Other factors to consider

Accessibility is crucial, of course, but there are other factors you may want to consider when thinking about which eBook reader or app to use. These include:

  • Portability - eBook readers fit in your pocket or hand bag. They are small and light, and have good battery life. They also have small screens and keyboards. Multi-function devices like tablets are larger and heavier than eBook readers, while phones have even smaller screens. A device may seem light when you pick it up, but remember you may want to hold it for some time if your book is gripping!
  • Flexibility - an eBook reader does one thing well, but only one thing. Phones and tablets are multi-function - they may not be brilliant at reading, but they allow you to do a lot more besides, such as make phone calls or use the internet.
  • Buying books on the go - all eBook readers have a Wi-Fi or 3G connection so that you can buy and download a book anywhere you can get an internet connection. Large font and TTS options do not extend to the online features, so you may need sighted assistance to purchase books using the device. Some eBook apps have the capability to buy books from within them. You can always use a computer to buy books and have them delivered to your eBook reader or app.

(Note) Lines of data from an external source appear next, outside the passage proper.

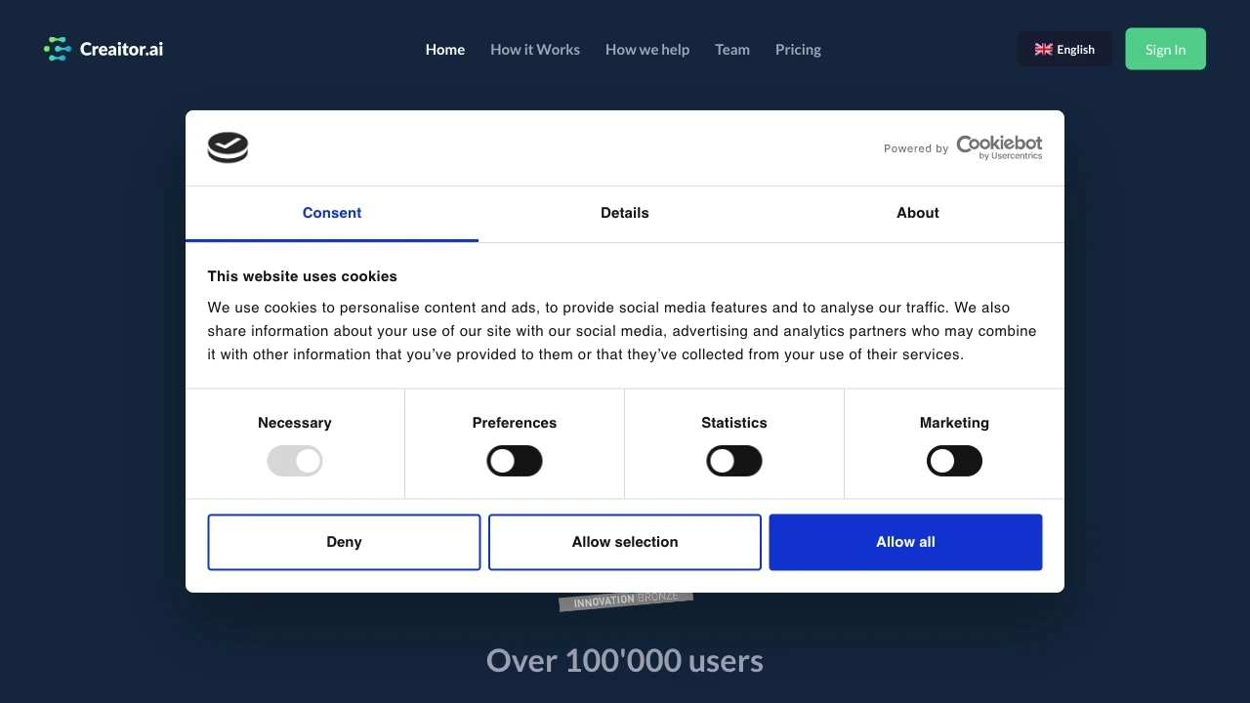Select Pricing in the navigation
Image resolution: width=1250 pixels, height=703 pixels.
click(798, 49)
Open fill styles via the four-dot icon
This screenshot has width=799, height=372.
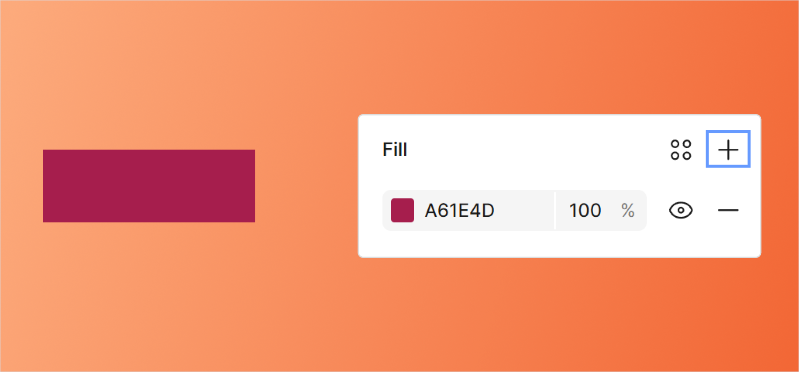point(681,150)
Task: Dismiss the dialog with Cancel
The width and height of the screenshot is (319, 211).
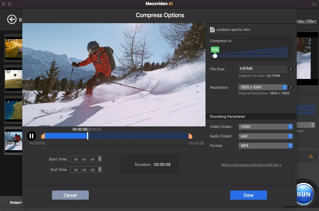Action: tap(70, 195)
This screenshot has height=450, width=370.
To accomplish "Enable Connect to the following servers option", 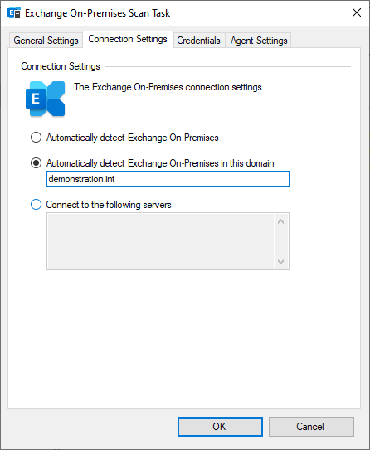I will (36, 205).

  • Cost - eBook apps are almost always free. eBook readers cost from £30 upwards. Tablets start at £80, and you can get a decent computer for £300.
  • Ease of use - eBook apps require you to be able to use a keyboard, mouse or touch-screen gestures. eBook readers differ in their weight (most are under 200g but some are twice that) and the size and placement of controls - older devices have physical buttons while almost all the new ones are fully touch screen. Stands are available for some eBook readers and tablet computers.